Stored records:
• • •
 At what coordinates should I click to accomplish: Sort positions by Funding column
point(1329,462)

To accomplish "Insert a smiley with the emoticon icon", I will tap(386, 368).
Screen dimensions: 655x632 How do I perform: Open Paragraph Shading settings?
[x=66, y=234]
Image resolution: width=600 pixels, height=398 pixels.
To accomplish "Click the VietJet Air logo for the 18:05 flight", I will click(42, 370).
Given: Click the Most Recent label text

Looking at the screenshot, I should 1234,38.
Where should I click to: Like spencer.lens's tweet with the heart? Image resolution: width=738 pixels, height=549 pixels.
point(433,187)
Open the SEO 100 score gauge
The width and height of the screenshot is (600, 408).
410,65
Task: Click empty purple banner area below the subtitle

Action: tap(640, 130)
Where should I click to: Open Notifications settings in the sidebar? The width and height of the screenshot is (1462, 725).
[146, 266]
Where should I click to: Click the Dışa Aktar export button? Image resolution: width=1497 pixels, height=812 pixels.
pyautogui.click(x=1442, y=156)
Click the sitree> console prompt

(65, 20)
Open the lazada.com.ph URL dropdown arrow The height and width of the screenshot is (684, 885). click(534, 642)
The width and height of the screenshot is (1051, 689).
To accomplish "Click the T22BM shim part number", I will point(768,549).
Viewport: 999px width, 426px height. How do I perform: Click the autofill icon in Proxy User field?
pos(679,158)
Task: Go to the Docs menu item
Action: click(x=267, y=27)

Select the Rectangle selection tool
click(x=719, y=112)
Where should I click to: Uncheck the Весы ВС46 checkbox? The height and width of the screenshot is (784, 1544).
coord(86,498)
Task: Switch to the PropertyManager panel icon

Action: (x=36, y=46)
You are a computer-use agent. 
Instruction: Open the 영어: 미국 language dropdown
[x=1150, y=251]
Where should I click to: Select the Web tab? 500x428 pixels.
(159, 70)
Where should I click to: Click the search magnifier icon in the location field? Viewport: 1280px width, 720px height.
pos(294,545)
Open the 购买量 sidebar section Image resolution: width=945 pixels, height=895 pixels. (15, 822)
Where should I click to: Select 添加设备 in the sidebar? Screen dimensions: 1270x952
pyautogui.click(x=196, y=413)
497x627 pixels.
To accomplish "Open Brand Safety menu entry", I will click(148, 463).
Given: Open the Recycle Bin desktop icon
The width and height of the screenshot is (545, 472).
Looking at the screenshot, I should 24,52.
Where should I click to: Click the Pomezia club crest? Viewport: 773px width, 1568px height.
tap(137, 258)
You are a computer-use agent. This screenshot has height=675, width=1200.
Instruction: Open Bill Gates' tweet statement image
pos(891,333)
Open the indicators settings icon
• • •
◆ **Exercise details**:
The entries above are to be retyped exactly.

◆ **Completed exercise**:
 At what coordinates should I click to accomplish: Sort positions by Funding column
point(1329,462)

To accomplish "Insert a smiley with the emoticon icon", I will tap(386, 368).
Screen dimensions: 655x632 How do I perform: Open Paragraph Shading settings?
[x=66, y=234]
Image resolution: width=600 pixels, height=398 pixels.
To accomplish "Click the VietJet Air logo for the 18:05 flight", I will click(42, 370).
Given: Click the Most Recent label text

Looking at the screenshot, I should 1234,38.
Where should I click to: Like spencer.lens's tweet with the heart? Image resolution: width=738 pixels, height=549 pixels.
point(433,187)
Open the SEO 100 score gauge
The width and height of the screenshot is (600, 408).
410,65
Task: Click empty purple banner area below the subtitle

Action: tap(640, 130)
Where should I click to: Open Notifications settings in the sidebar? The width and height of the screenshot is (1462, 725).
[146, 266]
Where should I click to: Click the Dışa Aktar export button? Image resolution: width=1497 pixels, height=812 pixels.
pyautogui.click(x=1442, y=156)
Click the sitree> console prompt

(65, 20)
Open the lazada.com.ph URL dropdown arrow The height and width of the screenshot is (684, 885). click(534, 642)
The width and height of the screenshot is (1051, 689).
To accomplish "Click the T22BM shim part number", I will point(768,549).
Viewport: 999px width, 426px height. How do I perform: Click the autofill icon in Proxy User field?
pos(679,158)
Task: Go to the Docs menu item
Action: click(x=267, y=27)

Select the Rectangle selection tool
click(x=719, y=112)
Where should I click to: Uncheck the Весы ВС46 checkbox? The height and width of the screenshot is (784, 1544).
coord(86,498)
Task: Switch to the PropertyManager panel icon

Action: (x=36, y=46)
You are a computer-use agent. 
Instruction: Open the 영어: 미국 language dropdown
[x=1150, y=251]
Where should I click to: Select the Web tab? 500x428 pixels.
(159, 70)
Where should I click to: Click the search magnifier icon in the location field? Viewport: 1280px width, 720px height.
pos(294,545)
Open the 购买量 sidebar section Image resolution: width=945 pixels, height=895 pixels. (15, 822)
Where should I click to: Select 添加设备 in the sidebar? Screen dimensions: 1270x952
pyautogui.click(x=196, y=413)
497x627 pixels.
To accomplish "Open Brand Safety menu entry", I will click(148, 463).
Given: Open the Recycle Bin desktop icon
The width and height of the screenshot is (545, 472).
Looking at the screenshot, I should 24,52.
Where should I click to: Click the Pomezia club crest? Viewport: 773px width, 1568px height.
tap(137, 258)
You are a computer-use agent. This screenshot has height=675, width=1200.
Instruction: Open Bill Gates' tweet statement image
pos(891,333)
Open the indicators settings icon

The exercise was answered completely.